A 45-year-old man developed acute disseminated encephalomyelitis (ADEM) anti-myelin oligodendrocyte glycoprotein (MOG) antibody-positive following administration of AZD-1222 for immunisation against COVID-19.

The man received first dose of AZD-1222 [ChAdOx1-S nCoV-19 vaccine, Oxford-AstraZeneca; dosage and route not stated] for immunisation against COVID-19 on 25 February 2021. His history included isolated episode of objective vertigo lasting for several hours (in December 2019) and allergic asthma triggered by pollen, which was well controlled by inhaled unspecified corticosteroids with short acting beta 2 agonist drugs.
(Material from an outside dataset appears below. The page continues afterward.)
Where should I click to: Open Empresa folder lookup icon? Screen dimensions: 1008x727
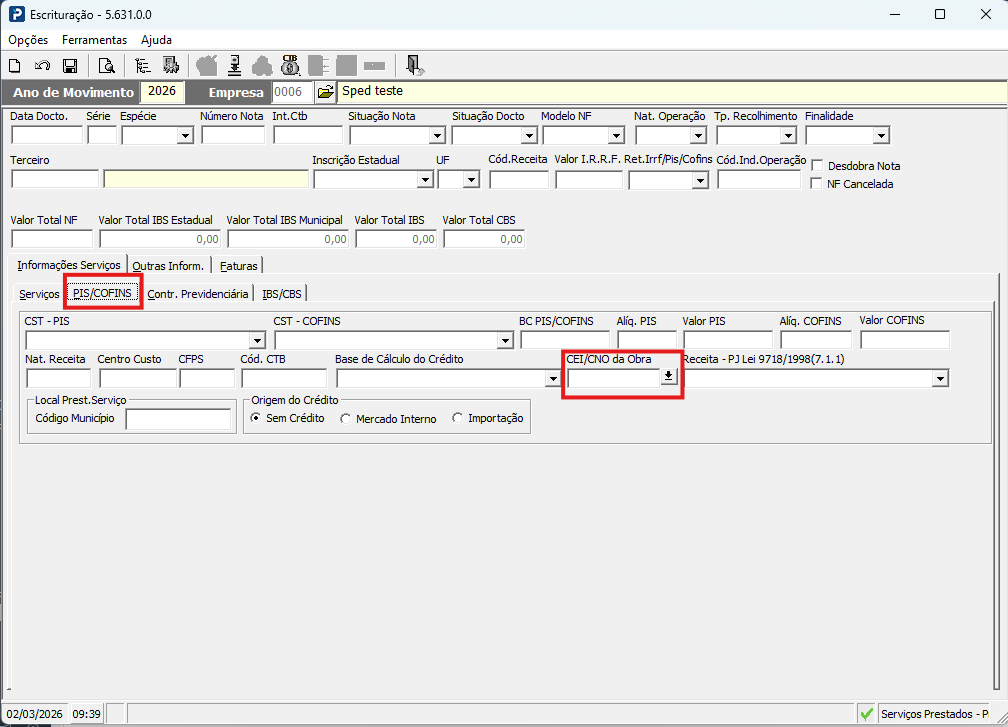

He did not have familiar and personal history for neurological diseases. Within 12h after vaccination, he experienced fever associated with diffuse myalgia up to 36h. On 4 March 2021, he experienced burning feeling on the back followed in a couple of hours by backpain. He also experienced increased in intensity with a sensation of numbness and hypoesthesia symmetrically involving thighs, knees and perineum. On 5 March 2021, he was hospitalised for urinary retention

The man was treated with tamsulosin. On 7 March 2021, his clinical status deteriorated with a loss of feet's vibration sensation accompanied by gait difficulties and febrile status and he was transferred to emergency department. An urological examination showed urinary retention and neurological examination revealed an alteration of sensibility on abdominal region associated with diffused myalgia. He was discharged after performing cranial-CT. On 9 March 2021, he was hospitalised to neurological department due to gait disorder worsening. Upon examination, he was afebrile, saturating well on room air, his BP was 120/50mm Hg and HR was 80/min. A neurological examination revealed paresis of the lower limbs, reflexes were present and symmetric with a prevalence of left Achillei. The urinary retention and hypoesthesia or hypopallestesia up to D5 were seen. His laboratory testing showed neutrophile-dominant leukocytosis at 80.7% and mild increase of CRP.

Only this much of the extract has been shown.